Plus the new people have a range of skills I barely understand, and don’t need to. They’re doing projects bigger than I ever imagined we’d do, and it’s none of my doing.
Try to get it clear from Day 1
At this point there’s much less you can do to control it. It has a life of its own and starts multiplying in all directions like a coral reef. The guides you laid down back in the day are important.
I’m not talking procedures manuals, which can be helpful but do little to set your business apart from any other. I’m talking about the things you value, the way you do things. The Che Guevara manifesto I wrote of last week.
I’ve seen a few businesses reach this growth stage and the wheels have fallen off. With scale, too much falls between the cracks. Too many hands between the customers and the people delivering the work. An explosion of margin-sapping management.
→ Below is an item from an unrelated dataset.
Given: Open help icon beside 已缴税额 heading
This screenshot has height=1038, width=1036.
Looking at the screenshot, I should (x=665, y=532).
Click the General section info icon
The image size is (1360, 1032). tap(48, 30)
Then inward-focused turf wars, power grabs and endless report-writing.
I’m not holding us up as some sort of shining example but our place still feels the same as it when it was tiny. It has the same values. Based from day one on that classic motivator, being royally pissed-off by your job.
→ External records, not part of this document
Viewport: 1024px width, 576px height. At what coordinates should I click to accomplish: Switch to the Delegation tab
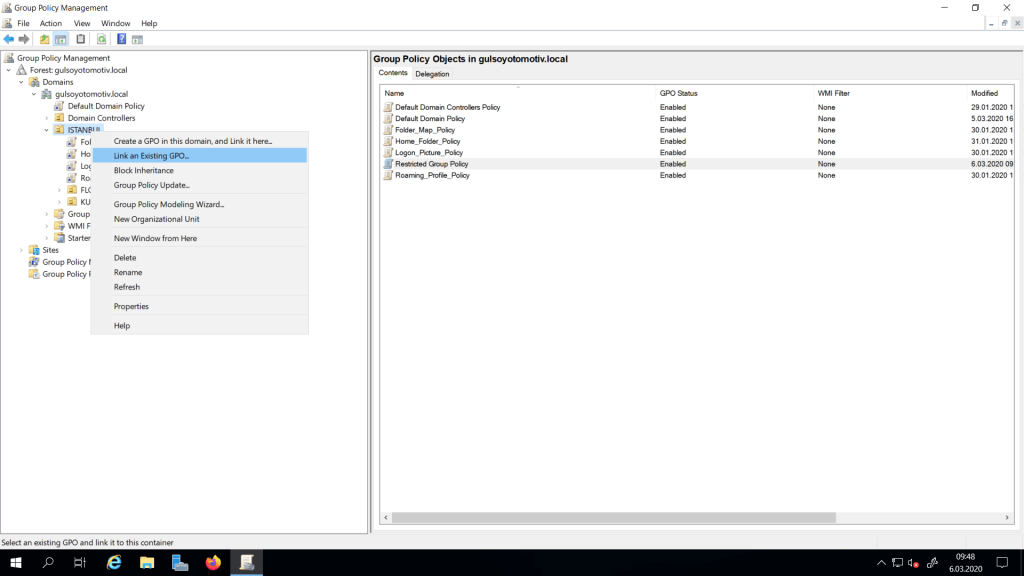(432, 74)
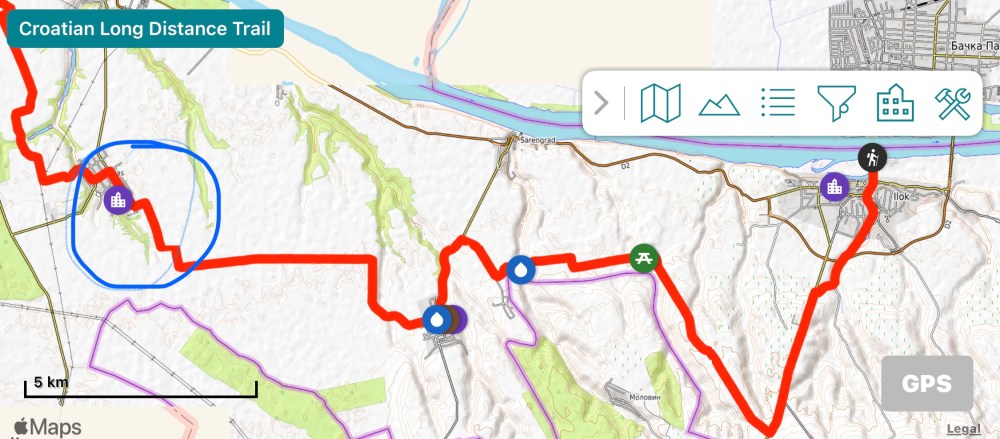Select the green picnic table marker

click(x=644, y=258)
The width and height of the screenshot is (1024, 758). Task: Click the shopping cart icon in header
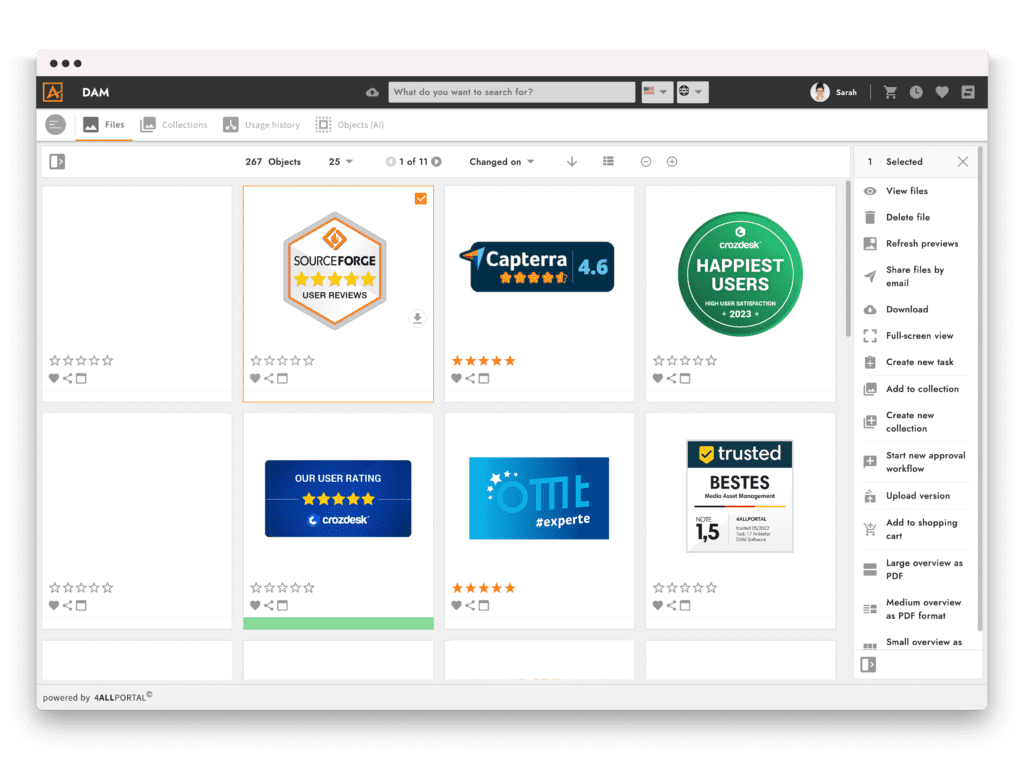[890, 92]
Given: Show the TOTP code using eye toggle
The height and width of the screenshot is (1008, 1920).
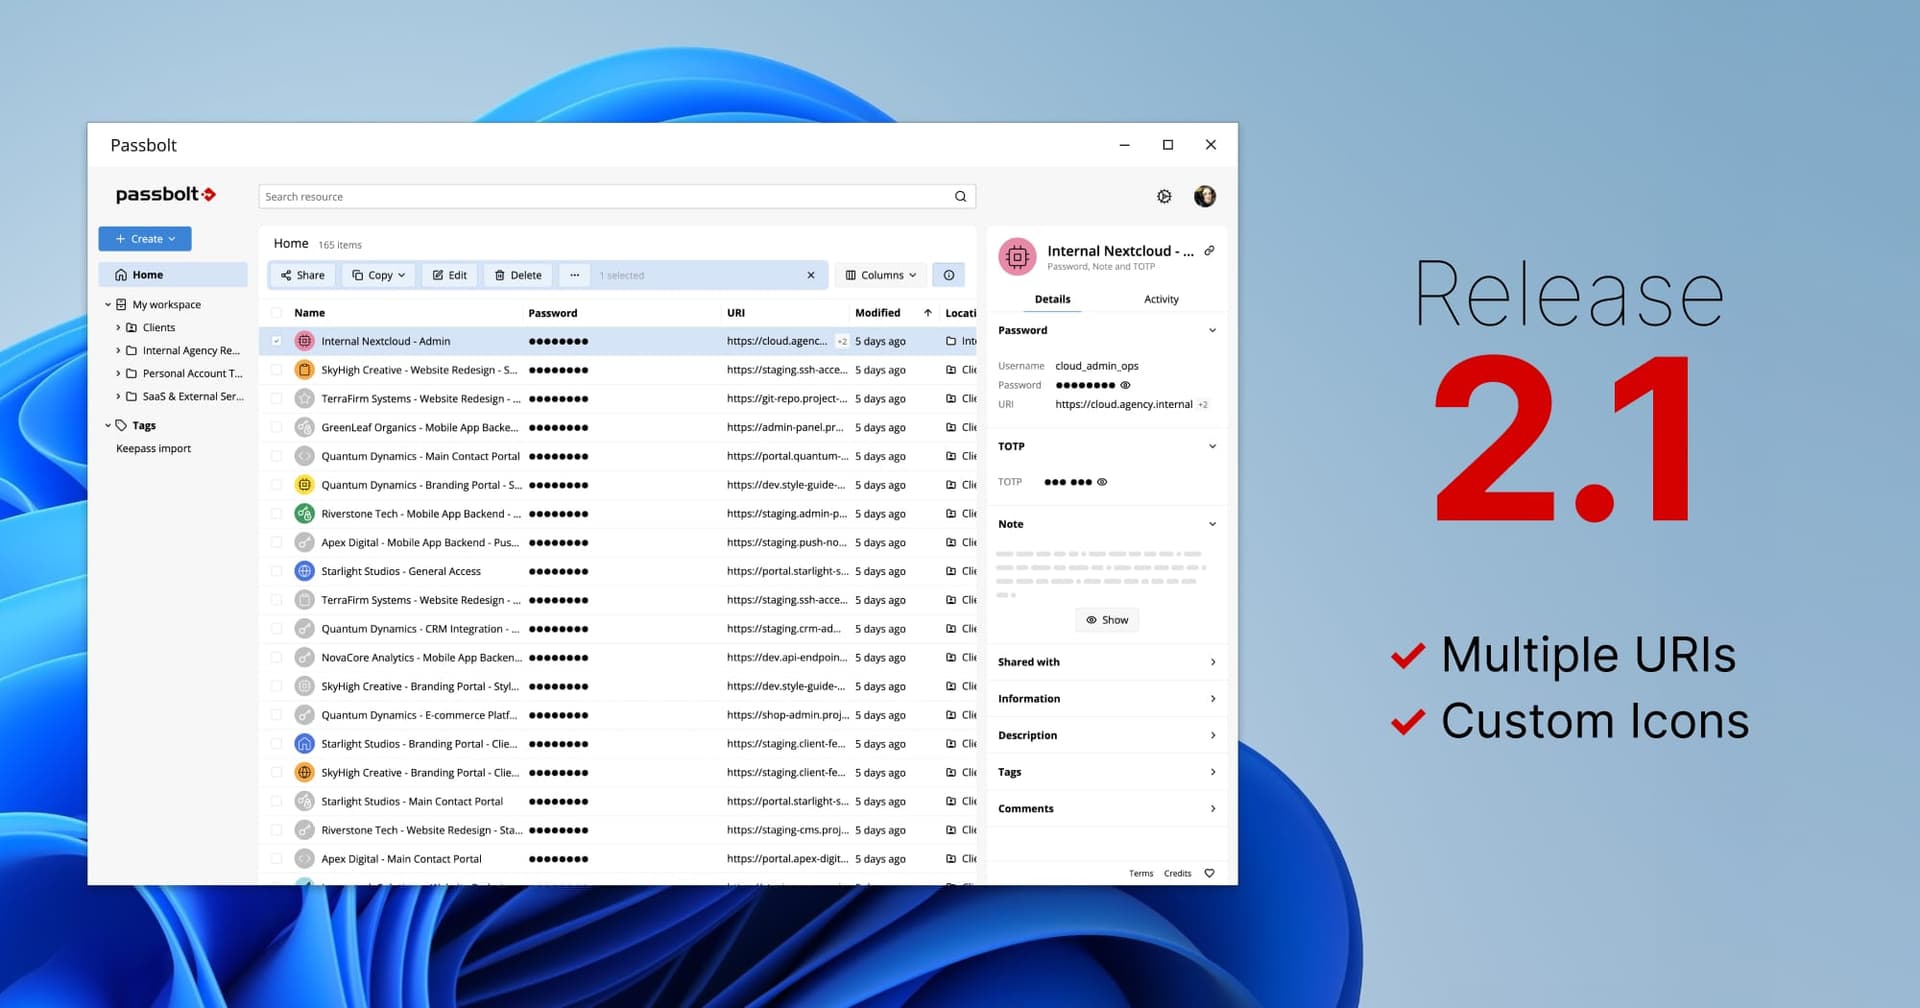Looking at the screenshot, I should tap(1102, 482).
The private equity guide to management
We’d come out of a period of employment under private equity ownership. Their swaggering superiority had alienated every good employee they had and sent profitability into a nosedive.
So basically, we set up a company where the question in any given situation was: what would private equity do?
And the answer was: do the exact opposite of that.
It’s an invaluable compass. They hire gangs of MBAs, we hire gangs of good frontline people. Or as many as we could afford at the time, but now it’s gangs. They cut budgets for working assets, we buy as much as we can.
They demand a dozen or so reports from managers to compile massive board reports. We have never asked any of our business partners for a budget. We know they’re going to deliver the best numbers they can, and making them commit to twelve-months-out guesswork is a waste of their time.
Mission statements provide no mission at all
The Everything Opposite strategy sounds like something you grow out of in a few years, but you’d be surprised how far you can scale this kind of thing.
If you express it in terms people can understand. Most business plans are full of worthy-sounding blather. Embrace excellence across all areas of performance. Respect key stakeholders. Deliver value.
Excellence, value, respect and all the other mission statement words are so open to individual interpretation they’re meaningless. There’s no clear action that comes from them. And they all sound the same, like endless Hallmark greeting cards.
I wrote our Ten Commandments on a plane trip in the first month of our business. It was a simple summary of all that my co-founders and I had discussed before we hit the go button.
Scene Change Ten Commandments
- Look after the crew.
- If it’s going to make us money, buy it now.
- Chase profitability, not size. We don’t have to be everywhere.
- We are comfortable saying ‘no’.
- We’re in this to create long-term income, not to float or sell off to finance pigs.
- Low group overheads.
- Talk to people rather than just emailing.
- One short report a month is just fine.
- Make the good people think: “I want to work there.”
- No fucking Blackberries.
You can thank me in 2039
Okay, number 10 got comically old pretty fast.
We were not to know Steve Jobs would release the iPhone a month later and bring relentless work contact into everyone’s private lives.
But the point remains. At the time, the private equity folk were pinging everyone with trivial demands late at night and on weekends and expecting answers.
Don’t fucking do that, regardless of the medium.
Other than that, I can’t think of a single management issue we’ve experienced since that isn’t covered by this basic list. If you’re in a start-up situation, I really recommend it. It’s helpful and lots of fun.
Get a notepad.
Write: “How to fix ten things I hate about where I work now.” You’re on your way.
In sixteen years, you’ll meet great people who like where you were going with that list, and doing an amazing job.
You can thank me then, hopefully I’ll be a real grandparent.